After two years these pools are completely dead without any sign of life or vegetation. The chances of survival for the Cyprus Grass Snake in thia environment do not look very hopeful…

In 2000 a well-known journalist wrote in the daily “Cyprus Mail” about the rediscovery of the Cyprus grass snake

– only to see it disappear again, this time for ever.

The cost paid by the Fishery department for the pools is said to have been 40.000 Euro.

The authorities of Cyprus cannot possibly maintain not having been informed.

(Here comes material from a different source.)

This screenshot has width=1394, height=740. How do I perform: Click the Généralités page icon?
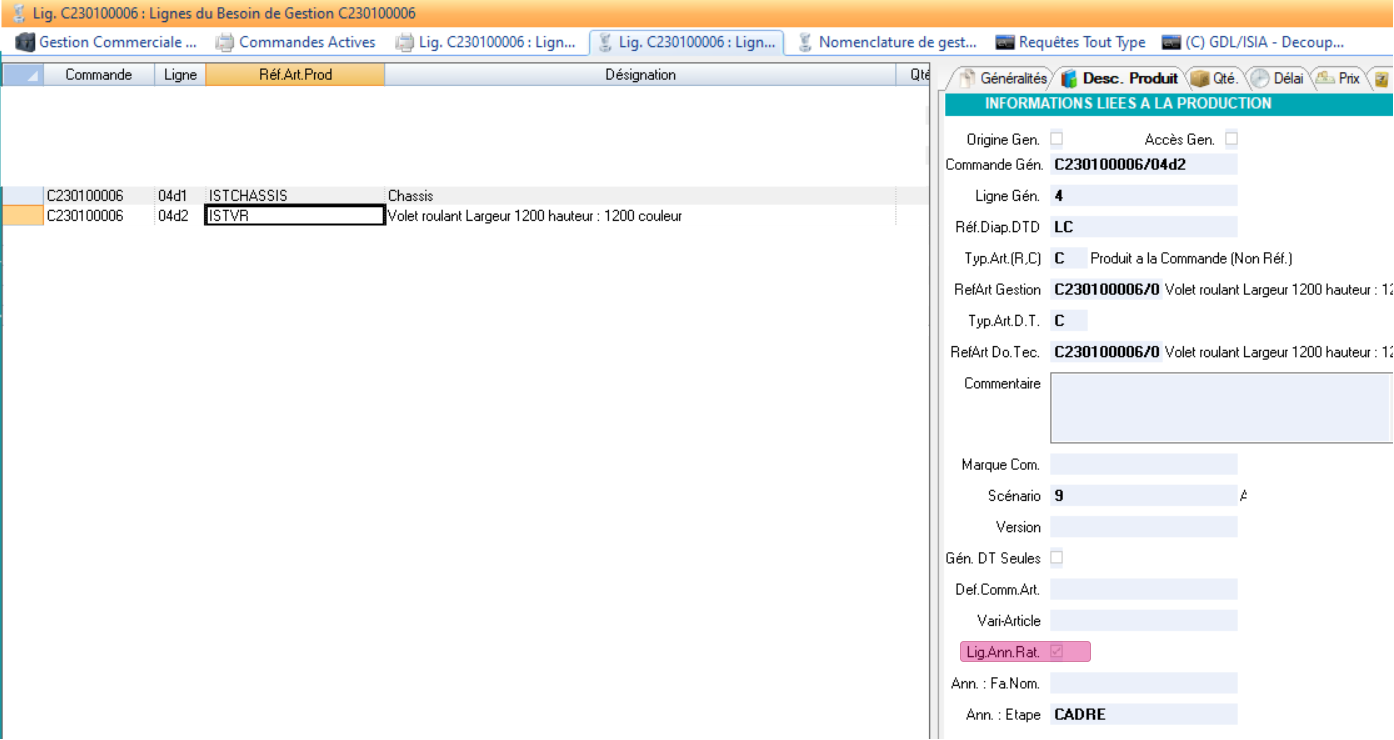967,78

There is simply no excuse for their behaviour.
I personally will never stop giving evidence to anyone and everybody, at any given opportunity, on how this affair has been handled by the responsible persons and authorities.

The Paralimni Lake

Contrary to the Xyliatou dam this lake has got its natural springs. The Tamarisk is growing in abundance­ around it which is necessary for the survival of the Cyprus Grass Snake. This is where I found the second habitat of the Cyprus Grass Snake in 1995. There are no fish in this lake and lots of so called hunters in its neighbourhood. In the winter months, Nov.-March, it is generally filled with water, in the summer al­most completely dried out. Its water is used for irrigation which is reducing it.

Close to the lake there is a moto-cross center. To keep the area dry, a deep ditch has been made all around it. The place has been used for disposal of tons o£ rubbish. But this year the authorities of Paralimni have cleared it because of the many complaints. But this does not stop people from again disposing of their garbage in the middle of nature! The so called hunters feel free to hunt because no signs have been put up to stop them! My suggestions to improve the situation were always ignored, because Birgit Blosat had been assuring that the Cyprus grass snake was not endangered!

This is what is happening in a country being a full member of the EU since 2004!

The means to prevent this tragical situation is:
firstly: the breeding of the Cyprus grass snake in cap­tivity to be set out later on

secondly: the restoration of this natural biotome to its original state

thirdly: information to the locals about this harmless and useful snake.

 In my Park ten young Cyprus grass snakes were born in 2003 and nine in 2004. This is a meaningful task only if THERE IS A NATURAL AND PROTECTED BIOTOME FOR THEM TO PROCEED TO IN DUE COURSE.

I have now been working thirteen full years doing everything in my power to persuade scientists and authorities on this matter. I do hope that this work has not been in vain and that, by the end of the day, we shall  manage to save the Cyprus Grass Snake.